Microbolometer arrays measure temperature changes caused by absorbed infrared radiation rather than individual photons. Because they respond to heat rather than photon quantum effects, microbolometers operate at room temperature without cryogenic cooling, dramatically reducing size, weight, power consumption, and cost. The vast majority of commercial and consumer infrared cameras now use uncooled microbolometer focal plane arrays, with pixel counts and sensitivities that continue to improve with each generation of CMOS-compatible fabrication processes.
Thermal Cameras and FLIR Technology
A thermal camera integrates an infrared detector array with optics, electronics, and display or output interfaces to produce real-time thermal video. The imaging chain differs from visible-light cameras in several respects: infrared-transmissive lens materials such as germanium or chalcogenide glass are required (standard glass is opaque to mid-wave and long-wave infrared), and radiometric calibration procedures map raw detector signals to accurate temperature values across the scene.
FLIR Systems (now part of Teledyne FLIR) pioneered the commercialization of thermal cameras and their FLIR thermal imaging technology is widely deployed across defense, industrial inspection, building diagnostics, and consumer markets. The term "FLIR" (Forward-Looking Infrared) originated as a military descriptor for airborne targeting sensors but has broadened colloquially to refer to thermal cameras in general.
Non-uniformity correction (NUC) is a key calibration step in thermal cameras: periodic shutter events allow the electronics to measure and subtract fixed-pattern noise introduced by pixel-to-pixel sensitivity variations, maintaining image quality as the detector temperature drifts.
Night Vision and Spectral Bands
Night vision encompasses both image intensification, which amplifies residual visible and near-infrared light, and thermal imaging, which operates entirely on emitted radiation. Thermal night vision has significant operational advantages over image intensification: it functions with zero ambient illumination, penetrates obscurants such as dust and fog, and reveals targets by their heat signatures rather than reflected light.
Infrared imaging systems are categorized by spectral band: short-wave infrared (SWIR, 1 to 2.5 micrometers), mid-wave infrared (MWIR, 3 to 5 micrometers), and long-wave infrared (LWIR, 8 to 14 micrometers).
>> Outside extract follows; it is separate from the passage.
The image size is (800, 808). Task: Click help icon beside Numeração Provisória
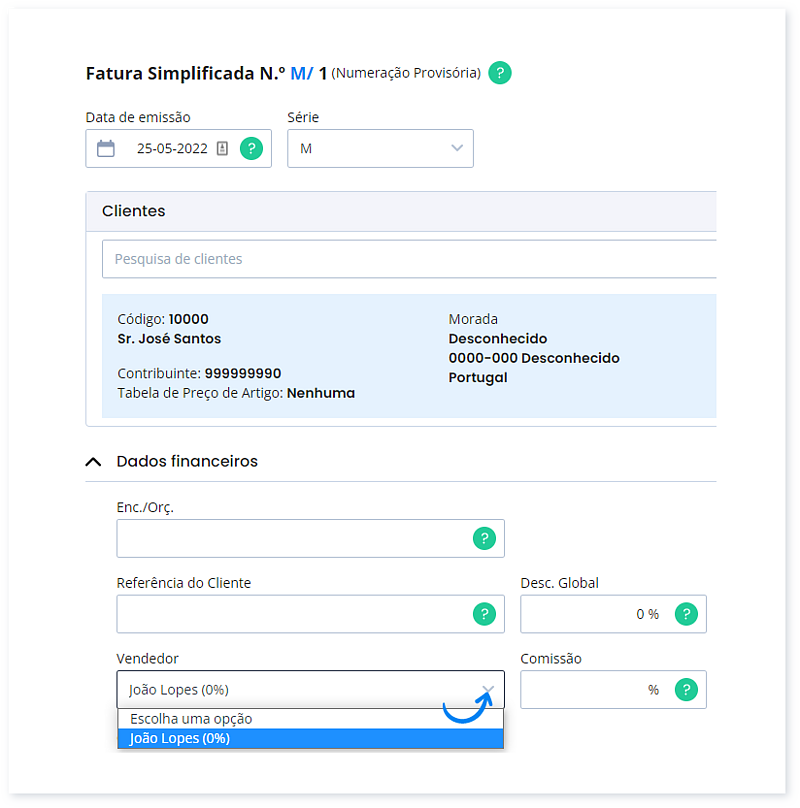[500, 73]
Atmospheric transmission windows in the MWIR and LWIR bands determine which is preferred for a given application, with LWIR being the most common choice for terrestrial thermal imaging due to its alignment with the peak emission of objects at ambient temperatures.
Applications
- Military and defense: Thermal sights, airborne surveillance platforms, and missile guidance systems use infrared imaging for target acquisition in all lighting conditions.
- Industrial inspection: Thermal cameras detect overheating electrical components, insulation defects in buildings, and hot spots in photovoltaic installations without contact.
- Medical thermography: Infrared imaging identifies inflammation, circulatory anomalies, and fever in clinical and screening contexts.
- Search and rescue: Airborne and ground-based thermal cameras locate survivors by body heat in low-visibility environments such as forests or collapsed structures.
- Automotive safety: Forward-looking infrared sensors in advanced driver-assistance systems detect pedestrians and animals beyond headlight range.
- Scientific research: Astronomers use infrared telescopes to observe cool stellar objects, star-forming dust clouds, and high-redshift galaxies obscured at visible wavelengths.